----- Supplied entries
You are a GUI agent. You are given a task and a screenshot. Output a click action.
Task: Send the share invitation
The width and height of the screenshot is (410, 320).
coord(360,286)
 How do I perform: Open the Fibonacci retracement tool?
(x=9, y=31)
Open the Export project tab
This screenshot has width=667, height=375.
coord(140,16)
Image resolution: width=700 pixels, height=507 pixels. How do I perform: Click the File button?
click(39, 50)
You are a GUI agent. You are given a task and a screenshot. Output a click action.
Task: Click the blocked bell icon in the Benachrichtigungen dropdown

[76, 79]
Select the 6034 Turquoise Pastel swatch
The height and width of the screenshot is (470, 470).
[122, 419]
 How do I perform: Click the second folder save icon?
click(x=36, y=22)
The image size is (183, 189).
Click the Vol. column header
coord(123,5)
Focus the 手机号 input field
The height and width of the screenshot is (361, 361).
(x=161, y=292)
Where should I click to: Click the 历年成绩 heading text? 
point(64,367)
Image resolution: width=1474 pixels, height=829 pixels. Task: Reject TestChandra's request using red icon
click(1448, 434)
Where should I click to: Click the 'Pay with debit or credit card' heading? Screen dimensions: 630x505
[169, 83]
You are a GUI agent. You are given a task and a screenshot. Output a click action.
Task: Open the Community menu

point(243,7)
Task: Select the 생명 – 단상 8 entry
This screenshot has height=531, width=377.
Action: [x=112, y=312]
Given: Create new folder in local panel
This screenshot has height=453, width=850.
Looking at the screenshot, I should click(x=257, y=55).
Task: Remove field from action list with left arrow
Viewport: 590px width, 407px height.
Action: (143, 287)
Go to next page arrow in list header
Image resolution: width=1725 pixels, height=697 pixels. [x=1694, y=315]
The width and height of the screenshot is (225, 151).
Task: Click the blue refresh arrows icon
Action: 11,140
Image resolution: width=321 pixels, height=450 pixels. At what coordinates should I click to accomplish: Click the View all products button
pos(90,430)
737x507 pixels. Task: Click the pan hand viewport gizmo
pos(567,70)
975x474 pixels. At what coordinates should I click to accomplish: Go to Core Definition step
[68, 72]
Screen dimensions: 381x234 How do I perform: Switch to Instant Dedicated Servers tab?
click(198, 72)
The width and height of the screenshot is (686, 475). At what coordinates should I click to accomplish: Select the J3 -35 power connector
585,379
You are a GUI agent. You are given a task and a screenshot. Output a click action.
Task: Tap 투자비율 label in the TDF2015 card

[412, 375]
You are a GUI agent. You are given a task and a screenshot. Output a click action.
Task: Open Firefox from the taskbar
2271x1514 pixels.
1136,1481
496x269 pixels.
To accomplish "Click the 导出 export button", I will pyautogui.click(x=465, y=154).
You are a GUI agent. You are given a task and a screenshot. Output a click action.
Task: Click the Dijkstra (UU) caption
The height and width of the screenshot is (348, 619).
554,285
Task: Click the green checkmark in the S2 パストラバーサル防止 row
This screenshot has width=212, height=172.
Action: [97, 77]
----------
__Goal__
Quote all of the records above word for word, keeping every line in its original order.

__Solved exercise__
You are a GUI agent. You are given a task and a screenshot. Output a click action.
Task: Send the share invitation
The width and height of the screenshot is (410, 320).
coord(360,286)
 How do I perform: Open the Fibonacci retracement tool?
(x=9, y=31)
Open the Export project tab
This screenshot has width=667, height=375.
coord(140,16)
Image resolution: width=700 pixels, height=507 pixels. How do I perform: Click the File button?
click(39, 50)
You are a GUI agent. You are given a task and a screenshot. Output a click action.
Task: Click the blocked bell icon in the Benachrichtigungen dropdown

[76, 79]
Select the 6034 Turquoise Pastel swatch
The height and width of the screenshot is (470, 470).
[122, 419]
 How do I perform: Click the second folder save icon?
click(x=36, y=22)
The image size is (183, 189).
Click the Vol. column header
coord(123,5)
Focus the 手机号 input field
The height and width of the screenshot is (361, 361).
(x=161, y=292)
Where should I click to: Click the 历年成绩 heading text? 
point(64,367)
Image resolution: width=1474 pixels, height=829 pixels. Task: Reject TestChandra's request using red icon
click(1448, 434)
Where should I click to: Click the 'Pay with debit or credit card' heading? Screen dimensions: 630x505
[169, 83]
You are a GUI agent. You are given a task and a screenshot. Output a click action.
Task: Open the Community menu

point(243,7)
Task: Select the 생명 – 단상 8 entry
This screenshot has height=531, width=377.
Action: [x=112, y=312]
Given: Create new folder in local panel
This screenshot has height=453, width=850.
Looking at the screenshot, I should click(x=257, y=55).
Task: Remove field from action list with left arrow
Viewport: 590px width, 407px height.
Action: (143, 287)
Go to next page arrow in list header
Image resolution: width=1725 pixels, height=697 pixels. [x=1694, y=315]
The width and height of the screenshot is (225, 151).
Task: Click the blue refresh arrows icon
Action: 11,140
Image resolution: width=321 pixels, height=450 pixels. At what coordinates should I click to accomplish: Click the View all products button
pos(90,430)
737x507 pixels. Task: Click the pan hand viewport gizmo
pos(567,70)
975x474 pixels. At what coordinates should I click to accomplish: Go to Core Definition step
[68, 72]
Screen dimensions: 381x234 How do I perform: Switch to Instant Dedicated Servers tab?
click(198, 72)
The width and height of the screenshot is (686, 475). At what coordinates should I click to accomplish: Select the J3 -35 power connector
585,379
You are a GUI agent. You are given a task and a screenshot. Output a click action.
Task: Tap 투자비율 label in the TDF2015 card

[412, 375]
You are a GUI agent. You are given a task and a screenshot. Output a click action.
Task: Open Firefox from the taskbar
2271x1514 pixels.
1136,1481
496x269 pixels.
To accomplish "Click the 导出 export button", I will pyautogui.click(x=465, y=154).
You are a GUI agent. You are given a task and a screenshot. Output a click action.
Task: Click the Dijkstra (UU) caption
The height and width of the screenshot is (348, 619).
554,285
Task: Click the green checkmark in the S2 パストラバーサル防止 row
This screenshot has width=212, height=172.
Action: [97, 77]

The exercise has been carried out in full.